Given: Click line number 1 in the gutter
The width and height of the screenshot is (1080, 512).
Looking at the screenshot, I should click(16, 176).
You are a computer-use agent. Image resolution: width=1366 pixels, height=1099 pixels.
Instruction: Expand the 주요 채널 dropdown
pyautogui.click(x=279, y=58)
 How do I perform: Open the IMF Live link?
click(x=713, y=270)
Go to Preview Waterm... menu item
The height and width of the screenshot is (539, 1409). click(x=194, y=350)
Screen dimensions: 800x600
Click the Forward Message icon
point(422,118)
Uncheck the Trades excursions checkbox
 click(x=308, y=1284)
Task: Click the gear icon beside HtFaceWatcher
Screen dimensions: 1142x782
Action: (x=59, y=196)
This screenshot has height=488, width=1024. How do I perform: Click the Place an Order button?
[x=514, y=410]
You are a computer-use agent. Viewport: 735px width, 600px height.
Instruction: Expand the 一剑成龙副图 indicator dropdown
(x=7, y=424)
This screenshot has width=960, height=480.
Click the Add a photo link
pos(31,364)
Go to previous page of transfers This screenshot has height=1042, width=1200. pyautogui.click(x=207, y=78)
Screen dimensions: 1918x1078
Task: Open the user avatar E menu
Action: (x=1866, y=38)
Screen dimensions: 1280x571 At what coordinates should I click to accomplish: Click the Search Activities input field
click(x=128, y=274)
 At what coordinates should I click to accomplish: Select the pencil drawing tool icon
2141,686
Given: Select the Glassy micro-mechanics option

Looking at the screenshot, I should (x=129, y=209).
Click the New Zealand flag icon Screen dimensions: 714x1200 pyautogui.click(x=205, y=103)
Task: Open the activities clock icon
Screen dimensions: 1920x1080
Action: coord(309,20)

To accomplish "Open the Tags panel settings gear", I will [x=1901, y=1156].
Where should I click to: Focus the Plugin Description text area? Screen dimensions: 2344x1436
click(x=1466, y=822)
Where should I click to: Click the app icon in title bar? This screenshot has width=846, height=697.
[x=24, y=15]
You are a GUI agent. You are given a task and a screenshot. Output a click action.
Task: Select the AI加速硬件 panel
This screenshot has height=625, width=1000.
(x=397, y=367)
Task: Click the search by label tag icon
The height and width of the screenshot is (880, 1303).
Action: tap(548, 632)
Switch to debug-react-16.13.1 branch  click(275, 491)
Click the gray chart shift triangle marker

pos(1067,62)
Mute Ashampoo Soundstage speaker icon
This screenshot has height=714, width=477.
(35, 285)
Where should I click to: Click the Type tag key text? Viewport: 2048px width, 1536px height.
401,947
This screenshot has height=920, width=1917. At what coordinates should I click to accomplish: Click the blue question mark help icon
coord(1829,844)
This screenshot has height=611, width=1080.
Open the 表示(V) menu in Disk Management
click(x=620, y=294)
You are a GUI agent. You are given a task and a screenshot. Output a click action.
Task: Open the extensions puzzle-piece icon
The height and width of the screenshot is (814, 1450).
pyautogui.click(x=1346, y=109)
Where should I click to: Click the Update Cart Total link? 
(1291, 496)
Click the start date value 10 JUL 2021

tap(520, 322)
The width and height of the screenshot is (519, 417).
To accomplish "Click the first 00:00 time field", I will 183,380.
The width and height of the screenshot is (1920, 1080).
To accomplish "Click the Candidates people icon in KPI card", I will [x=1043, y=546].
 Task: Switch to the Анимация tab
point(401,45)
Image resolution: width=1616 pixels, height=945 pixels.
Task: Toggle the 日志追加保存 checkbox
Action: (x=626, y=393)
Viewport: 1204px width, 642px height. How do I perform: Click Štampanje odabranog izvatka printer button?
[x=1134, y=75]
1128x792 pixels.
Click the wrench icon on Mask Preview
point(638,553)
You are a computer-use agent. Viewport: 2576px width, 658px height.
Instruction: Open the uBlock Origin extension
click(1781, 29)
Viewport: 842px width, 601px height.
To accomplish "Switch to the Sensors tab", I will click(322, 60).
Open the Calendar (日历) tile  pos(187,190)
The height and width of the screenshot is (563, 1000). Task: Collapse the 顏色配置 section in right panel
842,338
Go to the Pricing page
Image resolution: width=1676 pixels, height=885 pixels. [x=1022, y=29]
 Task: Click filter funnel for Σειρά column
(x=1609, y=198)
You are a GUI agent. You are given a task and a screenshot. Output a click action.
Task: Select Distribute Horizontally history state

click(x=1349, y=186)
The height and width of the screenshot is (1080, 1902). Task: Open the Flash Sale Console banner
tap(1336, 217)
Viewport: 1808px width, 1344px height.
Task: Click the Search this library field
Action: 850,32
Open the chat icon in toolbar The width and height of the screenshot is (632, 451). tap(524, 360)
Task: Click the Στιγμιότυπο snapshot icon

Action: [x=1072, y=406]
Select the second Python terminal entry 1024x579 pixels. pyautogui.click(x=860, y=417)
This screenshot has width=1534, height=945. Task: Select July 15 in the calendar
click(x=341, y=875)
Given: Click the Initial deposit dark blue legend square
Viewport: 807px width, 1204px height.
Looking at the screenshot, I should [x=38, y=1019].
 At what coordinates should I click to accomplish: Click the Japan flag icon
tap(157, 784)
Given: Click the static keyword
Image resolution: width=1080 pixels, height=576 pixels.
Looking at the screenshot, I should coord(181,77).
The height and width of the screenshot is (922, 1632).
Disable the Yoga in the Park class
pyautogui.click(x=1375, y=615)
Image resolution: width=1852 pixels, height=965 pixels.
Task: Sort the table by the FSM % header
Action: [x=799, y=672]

^^^^^^^^

Directive
Please reproduce all of the data above line for line, changing nothing.

Written solution
Given: Click line number 1 in the gutter
The width and height of the screenshot is (1080, 512).
Looking at the screenshot, I should click(16, 176).
You are a computer-use agent. Image resolution: width=1366 pixels, height=1099 pixels.
Instruction: Expand the 주요 채널 dropdown
pyautogui.click(x=279, y=58)
 How do I perform: Open the IMF Live link?
click(x=713, y=270)
Go to Preview Waterm... menu item
The height and width of the screenshot is (539, 1409). click(x=194, y=350)
Screen dimensions: 800x600
Click the Forward Message icon
point(422,118)
Uncheck the Trades excursions checkbox
 click(x=308, y=1284)
Task: Click the gear icon beside HtFaceWatcher
Screen dimensions: 1142x782
Action: (x=59, y=196)
This screenshot has height=488, width=1024. How do I perform: Click the Place an Order button?
[x=514, y=410]
You are a computer-use agent. Viewport: 735px width, 600px height.
Instruction: Expand the 一剑成龙副图 indicator dropdown
(x=7, y=424)
This screenshot has width=960, height=480.
Click the Add a photo link
pos(31,364)
Go to previous page of transfers This screenshot has height=1042, width=1200. pyautogui.click(x=207, y=78)
Screen dimensions: 1918x1078
Task: Open the user avatar E menu
Action: (x=1866, y=38)
Screen dimensions: 1280x571 At what coordinates should I click to accomplish: Click the Search Activities input field
click(x=128, y=274)
 At what coordinates should I click to accomplish: Select the pencil drawing tool icon
2141,686
Given: Select the Glassy micro-mechanics option

Looking at the screenshot, I should (x=129, y=209).
Click the New Zealand flag icon Screen dimensions: 714x1200 pyautogui.click(x=205, y=103)
Task: Open the activities clock icon
Screen dimensions: 1920x1080
Action: coord(309,20)

To accomplish "Open the Tags panel settings gear", I will [x=1901, y=1156].
Where should I click to: Focus the Plugin Description text area? Screen dimensions: 2344x1436
click(x=1466, y=822)
Where should I click to: Click the app icon in title bar? This screenshot has width=846, height=697.
[x=24, y=15]
You are a GUI agent. You are given a task and a screenshot. Output a click action.
Task: Select the AI加速硬件 panel
This screenshot has height=625, width=1000.
(x=397, y=367)
Task: Click the search by label tag icon
The height and width of the screenshot is (880, 1303).
Action: tap(548, 632)
Switch to debug-react-16.13.1 branch  click(275, 491)
Click the gray chart shift triangle marker

pos(1067,62)
Mute Ashampoo Soundstage speaker icon
This screenshot has height=714, width=477.
(35, 285)
Where should I click to: Click the Type tag key text? Viewport: 2048px width, 1536px height.
401,947
This screenshot has height=920, width=1917. At what coordinates should I click to accomplish: Click the blue question mark help icon
coord(1829,844)
This screenshot has height=611, width=1080.
Open the 表示(V) menu in Disk Management
click(x=620, y=294)
You are a GUI agent. You are given a task and a screenshot. Output a click action.
Task: Open the extensions puzzle-piece icon
The height and width of the screenshot is (814, 1450).
pyautogui.click(x=1346, y=109)
Where should I click to: Click the Update Cart Total link? 
(1291, 496)
Click the start date value 10 JUL 2021

tap(520, 322)
The width and height of the screenshot is (519, 417).
To accomplish "Click the first 00:00 time field", I will 183,380.
The width and height of the screenshot is (1920, 1080).
To accomplish "Click the Candidates people icon in KPI card", I will [x=1043, y=546].
 Task: Switch to the Анимация tab
point(401,45)
Image resolution: width=1616 pixels, height=945 pixels.
Task: Toggle the 日志追加保存 checkbox
Action: (x=626, y=393)
Viewport: 1204px width, 642px height. How do I perform: Click Štampanje odabranog izvatka printer button?
[x=1134, y=75]
1128x792 pixels.
Click the wrench icon on Mask Preview
point(638,553)
You are a computer-use agent. Viewport: 2576px width, 658px height.
Instruction: Open the uBlock Origin extension
click(1781, 29)
Viewport: 842px width, 601px height.
To accomplish "Switch to the Sensors tab", I will click(322, 60).
Open the Calendar (日历) tile  pos(187,190)
The height and width of the screenshot is (563, 1000). Task: Collapse the 顏色配置 section in right panel
842,338
Go to the Pricing page
Image resolution: width=1676 pixels, height=885 pixels. [x=1022, y=29]
 Task: Click filter funnel for Σειρά column
(x=1609, y=198)
You are a GUI agent. You are given a task and a screenshot. Output a click action.
Task: Select Distribute Horizontally history state

click(x=1349, y=186)
The height and width of the screenshot is (1080, 1902). Task: Open the Flash Sale Console banner
tap(1336, 217)
Viewport: 1808px width, 1344px height.
Task: Click the Search this library field
Action: 850,32
Open the chat icon in toolbar The width and height of the screenshot is (632, 451). tap(524, 360)
Task: Click the Στιγμιότυπο snapshot icon

Action: [x=1072, y=406]
Select the second Python terminal entry 1024x579 pixels. pyautogui.click(x=860, y=417)
This screenshot has width=1534, height=945. Task: Select July 15 in the calendar
click(x=341, y=875)
Given: Click the Initial deposit dark blue legend square
Viewport: 807px width, 1204px height.
Looking at the screenshot, I should [x=38, y=1019].
 At what coordinates should I click to accomplish: Click the Japan flag icon
tap(157, 784)
Given: Click the static keyword
Image resolution: width=1080 pixels, height=576 pixels.
Looking at the screenshot, I should coord(181,77).
The height and width of the screenshot is (922, 1632).
Disable the Yoga in the Park class
pyautogui.click(x=1375, y=615)
Image resolution: width=1852 pixels, height=965 pixels.
Task: Sort the table by the FSM % header
Action: [x=799, y=672]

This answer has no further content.